Сам виновник ошибки, Лорс, еще ничего не знал о своей беде. Прибежав в редакцию чуть свет, чтобы увидеть свежую газету, он лежал в старинном кресле, словно на плавном облаке славы и грез. Лорс в блаженстве читал и перечитывал знакомый наизусть текст, любовался собственной подписью. Он отрывался только для того, чтобы обвести гордым взглядом свой просторный, уютный «кабинет». Трибуна, обтянутая жухлым бархатом. Пианино. Шаткий столик. В углу свалены фотостенды. И хотя стекла окон мутные, а двор редакции перед самым окном уставлен рулонами бумаги и железными бочками с типографской краской, утренний свет все же прорывается в помещение.
Вот здесь, на сцене красного уголка редакции, и рождалась корреспонденция «Курам на смех»… Печатал ее Лорс вот на этой пишущей машинке с полустершимся шрифтом и золотистой маркой «Ундервуд». Персональный «Ундервуд»! Похожий на старинный комод, он отдан машинистками Лорсу насовсем. Лорс безотказно помогает машинисткам перенести тяжелую красавицу «Олимпию», когда редакционное начальство захочет диктовать статью в кабинете. Если привозят писчую бумагу, Лорс тотчас выскакивает через окошко во двор и носит тяжелые кипы на второй этаж, в машинописное бюро.
Цвигун ругает за это Лорса: «Твои благородные субботники в пользу машбюро чреваты для престижа газеты. Вдруг зайдет солидный автор, увидит тебя за таким «творческим» занятием? А назавтра — твоя статья в газете! Кто писал? Редакционный грузчик! Хорошо, что никто тебя еще не знает…» Машинистки обзывают Цвигуна за такие поучения аристократом, а Лорса учат печатать профессиональным способом: не двумя пальцами, а всеми десятью.
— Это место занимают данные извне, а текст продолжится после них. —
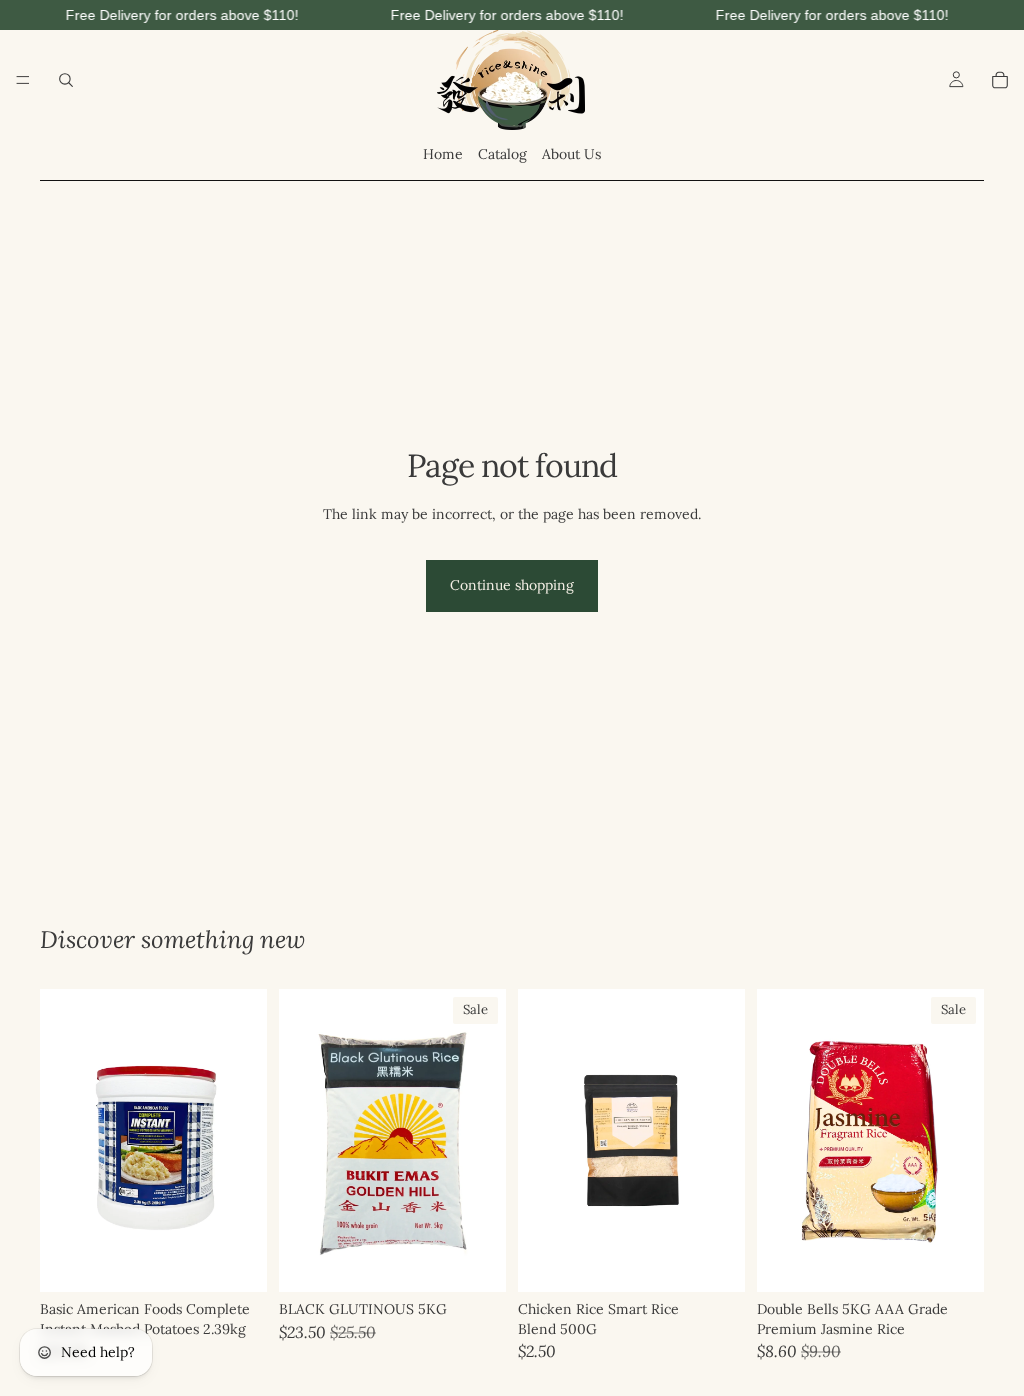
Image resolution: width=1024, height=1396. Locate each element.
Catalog (502, 154)
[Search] (66, 80)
Правда, корреспонденцию «Курам на смех» Лорс печатал пока еще двумя пальцами. И все равно она получилась прекрасная. Целых сто тридцать шесть строк! Крупный заголовок. Рядом с подписью — «наш внештатный корр.».
Кто знает, вдруг сам редактор на летучке скажет: хватит вам держать этого парня на спортивной и культурной хронике, почаще давайте ему серьезные задания по главным отделам! Пожалуй, после такой корреспонденции и в штат могут взять…
Интересно, читают ли газету ребята, с которыми он играет на стадионе в волейбол? Конечно, девушка Эля, с которой он познакомился в библиотеке, прочтет! Она уверяла, что угадывает заметочки Лорса, даже безымянные, по стилю. Уж вечером-то в шахматном клубе кто-нибудь непременно спросит Лорса: «Не ваша ли статья сегодня в газете?»
А дядя… Как будет удивлен дядя! Каждый раз при виде заметки Лорса он недоверчиво спрашивает: «Твоя?!» И сердито хлопает по газете тыльной стороной ладони: «Почему же они, черти, фамилию не всегда ставят! Одной строчки им жалко, что ли?»
С тех пор как остался круглым сиротой, Лорс живет у дяди. И только один раз вырвались у дяди обидные слова: «Институт бросил после первого же курса, никакой профессии у тебя нет, а девятнадцать уже стукнуло. Я говорю не потому, что мне нелегко с большой семьей, — хочу, чтобы мой племянник не последним человеком среди людей был!» Ну что ж, желание дяди сбывается!